Frühling in der Natur

Der Beginn des Frühlings wird auf unterschiedliche Weise festgelegt. Wir kennen den →me­te­o­ro­lo­gi­schen Frühlingsbeginn, der immer auf den 1. März eines Jahres fällt. Wir ken­nen den →as­tro­no­mi­schen Frühlingsbeginn, der vom Stand der Sonne und dort von der Früh­lings-Tagundnachtgleiche abhängt.

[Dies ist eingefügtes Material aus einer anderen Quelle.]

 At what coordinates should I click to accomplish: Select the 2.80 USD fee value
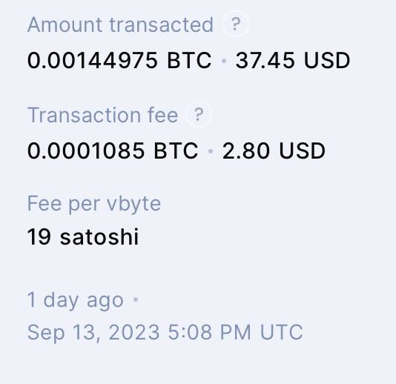[274, 150]
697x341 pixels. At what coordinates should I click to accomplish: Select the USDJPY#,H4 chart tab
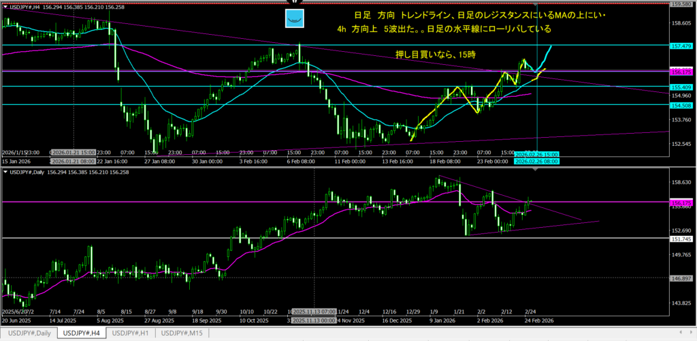[79, 333]
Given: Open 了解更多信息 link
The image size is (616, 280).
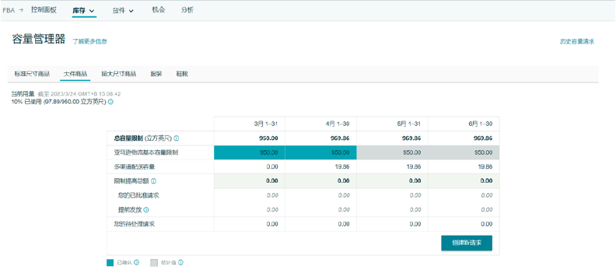Looking at the screenshot, I should click(90, 41).
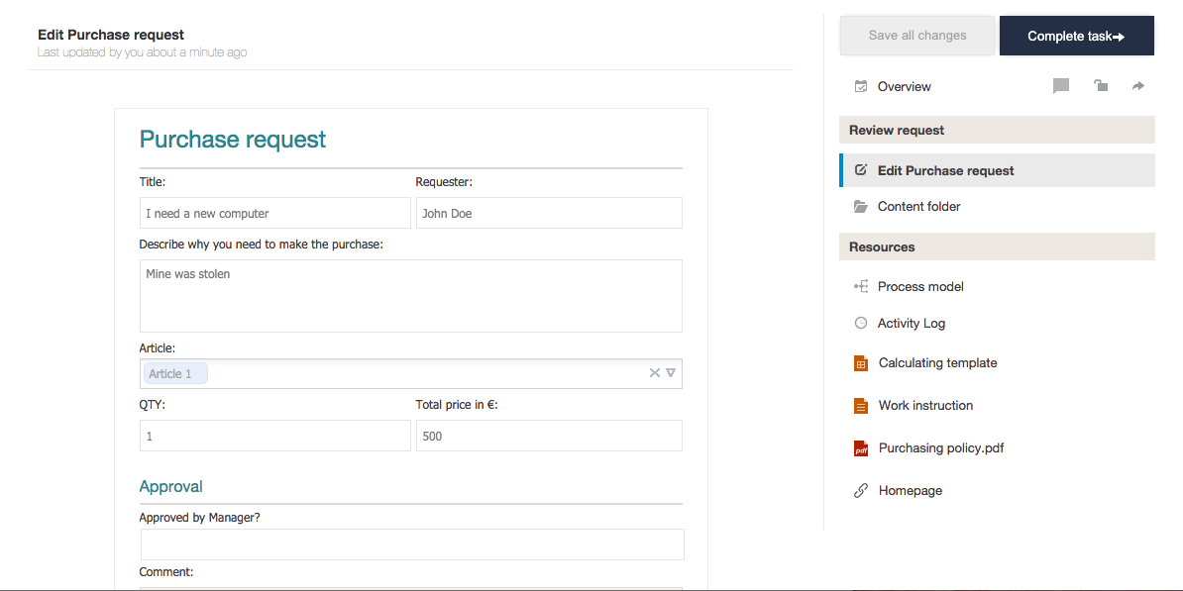Viewport: 1183px width, 591px height.
Task: Click the Homepage link chain icon
Action: tap(861, 491)
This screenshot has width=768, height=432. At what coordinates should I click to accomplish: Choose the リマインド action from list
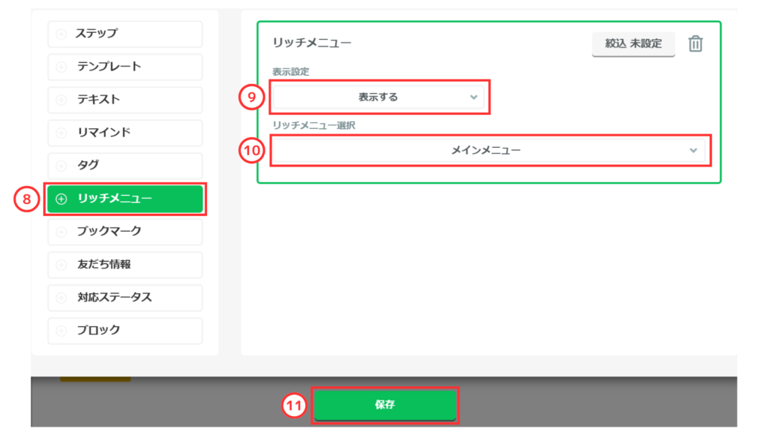coord(125,133)
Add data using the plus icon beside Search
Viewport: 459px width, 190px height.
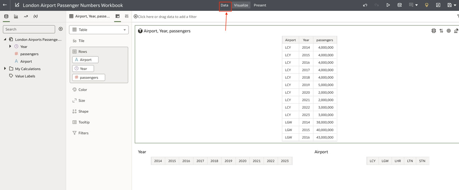[x=61, y=29]
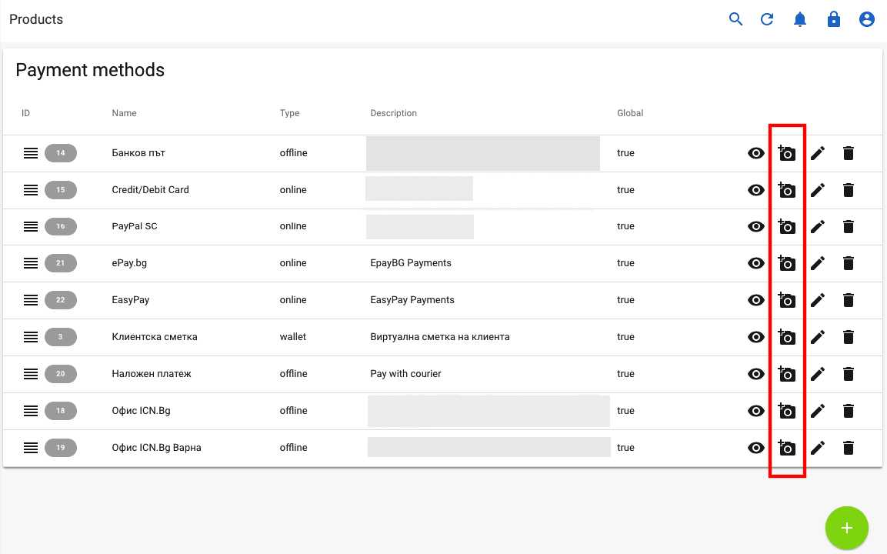Viewport: 887px width, 554px height.
Task: Add an image to the EasyPay method
Action: coord(787,300)
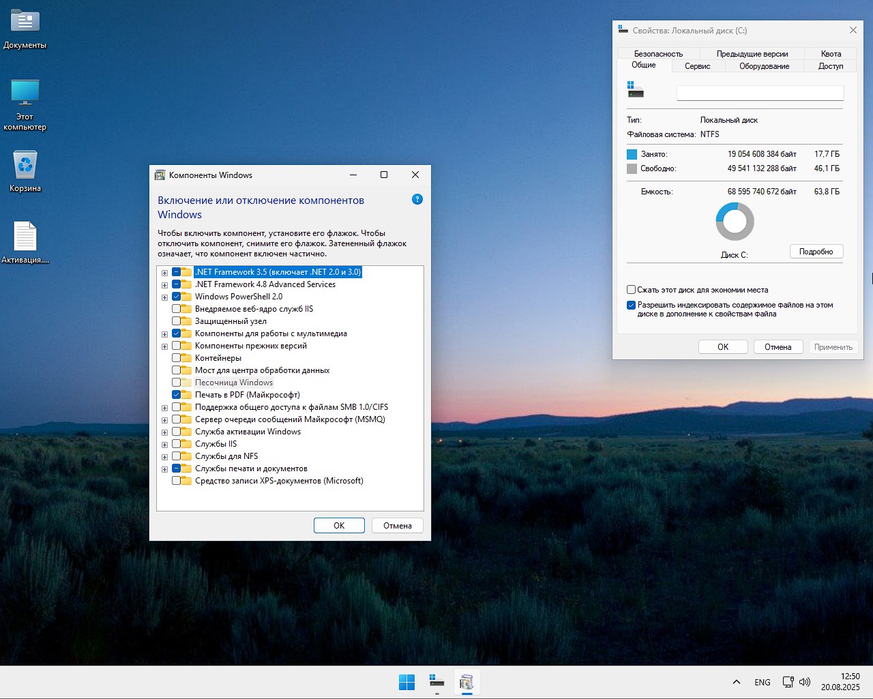873x699 pixels.
Task: Enable Сжать этот диск disk compression checkbox
Action: coord(632,290)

In der Natur macht sich der Frühling jedoch durch besondere Ereignisse bemerkbar, die von vielen Faktoren wie geographische Lagen, Klimazonen und Wettergeschehen abhängen, sich aber kaum von fixen Kalenderdaten beeindrucken lassen.

 

Jährlich wiederkehrende Phänomene

Naturphänomene, die im Jahresrhythmus immer wieder auftreten und somit be­stimm­te Zustände in der Natur anzeigen, sind nicht nur für die Phänologie in­ter­es­sant. Auch für Landwirtschaft und Gartenbau sind sie von Bedeutung, weil sie dabei hel­fen, den rich­ti­gen Zeitpunkt für Aussaaten und Ernten zu bestimmen, was regional und von Jahr zu Jahr sehr unterschiedlich sein kann.

 

Bauernregeln und Lostage

In der Vergangenheit repräsentierten Bauernregeln die Erkenntnisse, die sich aus der Be­o­bach­tung der Natur gewinnen ließen. Die Naturbeobachtung der Landwirte und der Land­be­völ­ke­rung ge­schah über sehr lange Zeiträume.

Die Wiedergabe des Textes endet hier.